* Task brief: Everything from the first line of the entries below through the line holding "Given: Click the arrow separator after Master" must be printed exactly as written.

◇ ◇ ◇ ◇ ◇

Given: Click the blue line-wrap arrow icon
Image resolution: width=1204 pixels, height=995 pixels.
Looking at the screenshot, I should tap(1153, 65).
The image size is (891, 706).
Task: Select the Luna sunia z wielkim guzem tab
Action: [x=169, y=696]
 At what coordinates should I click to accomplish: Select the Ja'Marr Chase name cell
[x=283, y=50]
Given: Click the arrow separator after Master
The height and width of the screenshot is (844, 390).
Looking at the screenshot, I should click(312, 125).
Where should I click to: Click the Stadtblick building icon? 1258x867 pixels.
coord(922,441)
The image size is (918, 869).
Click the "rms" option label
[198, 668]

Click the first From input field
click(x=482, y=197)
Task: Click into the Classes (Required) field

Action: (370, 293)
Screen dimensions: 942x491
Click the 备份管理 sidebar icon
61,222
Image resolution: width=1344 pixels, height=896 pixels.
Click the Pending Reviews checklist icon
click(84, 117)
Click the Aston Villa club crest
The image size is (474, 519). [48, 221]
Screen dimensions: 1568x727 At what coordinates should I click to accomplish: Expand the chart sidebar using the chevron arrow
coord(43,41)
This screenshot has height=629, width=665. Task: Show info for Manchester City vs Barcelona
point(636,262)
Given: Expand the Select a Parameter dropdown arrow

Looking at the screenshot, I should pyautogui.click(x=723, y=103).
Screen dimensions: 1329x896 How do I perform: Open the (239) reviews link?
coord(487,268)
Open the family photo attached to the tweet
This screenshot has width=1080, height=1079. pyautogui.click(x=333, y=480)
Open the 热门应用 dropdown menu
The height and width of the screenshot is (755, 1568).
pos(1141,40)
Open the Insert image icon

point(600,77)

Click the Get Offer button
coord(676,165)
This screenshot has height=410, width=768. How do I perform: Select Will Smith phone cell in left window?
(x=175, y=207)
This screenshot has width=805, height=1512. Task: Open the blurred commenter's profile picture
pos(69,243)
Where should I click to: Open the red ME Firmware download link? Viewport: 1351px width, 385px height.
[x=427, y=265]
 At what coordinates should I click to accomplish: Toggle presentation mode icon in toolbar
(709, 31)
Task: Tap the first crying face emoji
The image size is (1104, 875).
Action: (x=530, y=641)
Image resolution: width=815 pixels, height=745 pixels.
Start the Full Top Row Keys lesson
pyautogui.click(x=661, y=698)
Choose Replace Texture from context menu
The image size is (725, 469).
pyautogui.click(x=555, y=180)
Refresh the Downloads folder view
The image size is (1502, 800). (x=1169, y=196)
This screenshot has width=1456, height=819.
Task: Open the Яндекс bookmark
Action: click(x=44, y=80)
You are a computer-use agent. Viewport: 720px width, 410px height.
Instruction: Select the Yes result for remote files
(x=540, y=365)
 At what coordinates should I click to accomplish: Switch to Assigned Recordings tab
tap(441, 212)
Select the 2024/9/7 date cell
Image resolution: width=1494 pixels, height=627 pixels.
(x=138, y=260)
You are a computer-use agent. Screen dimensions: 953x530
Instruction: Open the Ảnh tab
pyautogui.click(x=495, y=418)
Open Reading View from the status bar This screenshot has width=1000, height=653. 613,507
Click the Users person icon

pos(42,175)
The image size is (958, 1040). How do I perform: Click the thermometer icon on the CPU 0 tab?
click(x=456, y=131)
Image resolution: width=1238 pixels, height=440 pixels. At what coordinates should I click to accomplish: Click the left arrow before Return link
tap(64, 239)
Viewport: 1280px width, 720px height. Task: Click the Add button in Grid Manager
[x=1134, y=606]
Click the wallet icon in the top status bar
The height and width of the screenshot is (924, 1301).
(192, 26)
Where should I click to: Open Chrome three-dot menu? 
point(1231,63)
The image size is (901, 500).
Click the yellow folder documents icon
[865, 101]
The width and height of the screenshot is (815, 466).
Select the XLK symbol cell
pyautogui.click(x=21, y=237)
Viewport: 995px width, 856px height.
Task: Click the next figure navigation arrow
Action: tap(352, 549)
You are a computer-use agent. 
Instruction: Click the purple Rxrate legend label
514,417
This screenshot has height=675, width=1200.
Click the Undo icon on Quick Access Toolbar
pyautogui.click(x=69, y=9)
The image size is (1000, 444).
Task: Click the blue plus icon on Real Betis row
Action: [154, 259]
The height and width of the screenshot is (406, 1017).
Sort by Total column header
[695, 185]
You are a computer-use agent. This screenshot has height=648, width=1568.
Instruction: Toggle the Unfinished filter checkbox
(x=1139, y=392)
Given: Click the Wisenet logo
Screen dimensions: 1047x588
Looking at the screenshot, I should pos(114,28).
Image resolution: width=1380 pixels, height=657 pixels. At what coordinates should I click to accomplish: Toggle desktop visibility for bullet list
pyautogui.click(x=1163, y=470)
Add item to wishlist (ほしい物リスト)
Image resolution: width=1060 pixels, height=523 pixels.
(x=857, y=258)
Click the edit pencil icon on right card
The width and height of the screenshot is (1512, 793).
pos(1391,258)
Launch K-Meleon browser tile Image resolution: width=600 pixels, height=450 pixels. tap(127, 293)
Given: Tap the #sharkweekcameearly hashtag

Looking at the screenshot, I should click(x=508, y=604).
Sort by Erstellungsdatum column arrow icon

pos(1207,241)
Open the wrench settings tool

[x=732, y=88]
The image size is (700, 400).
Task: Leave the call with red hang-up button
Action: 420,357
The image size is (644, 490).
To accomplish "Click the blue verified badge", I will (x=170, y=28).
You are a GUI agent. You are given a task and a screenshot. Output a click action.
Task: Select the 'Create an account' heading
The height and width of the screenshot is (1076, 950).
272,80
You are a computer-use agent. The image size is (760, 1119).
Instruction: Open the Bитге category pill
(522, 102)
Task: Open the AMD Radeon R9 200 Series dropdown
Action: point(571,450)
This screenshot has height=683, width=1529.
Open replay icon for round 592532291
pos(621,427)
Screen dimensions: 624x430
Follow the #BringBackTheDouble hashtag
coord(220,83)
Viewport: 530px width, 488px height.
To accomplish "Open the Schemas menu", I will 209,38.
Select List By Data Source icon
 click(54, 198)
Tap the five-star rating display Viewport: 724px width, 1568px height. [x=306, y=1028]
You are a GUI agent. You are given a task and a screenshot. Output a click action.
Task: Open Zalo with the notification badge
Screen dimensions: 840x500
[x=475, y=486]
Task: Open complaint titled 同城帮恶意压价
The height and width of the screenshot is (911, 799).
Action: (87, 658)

◇ ◇ ◇ ◇ ◇

* Final answer:
Given: Click the blue line-wrap arrow icon
Image resolution: width=1204 pixels, height=995 pixels.
Looking at the screenshot, I should tap(1153, 65).
The image size is (891, 706).
Task: Select the Luna sunia z wielkim guzem tab
Action: [x=169, y=696]
 At what coordinates should I click to accomplish: Select the Ja'Marr Chase name cell
[x=283, y=50]
Given: Click the arrow separator after Master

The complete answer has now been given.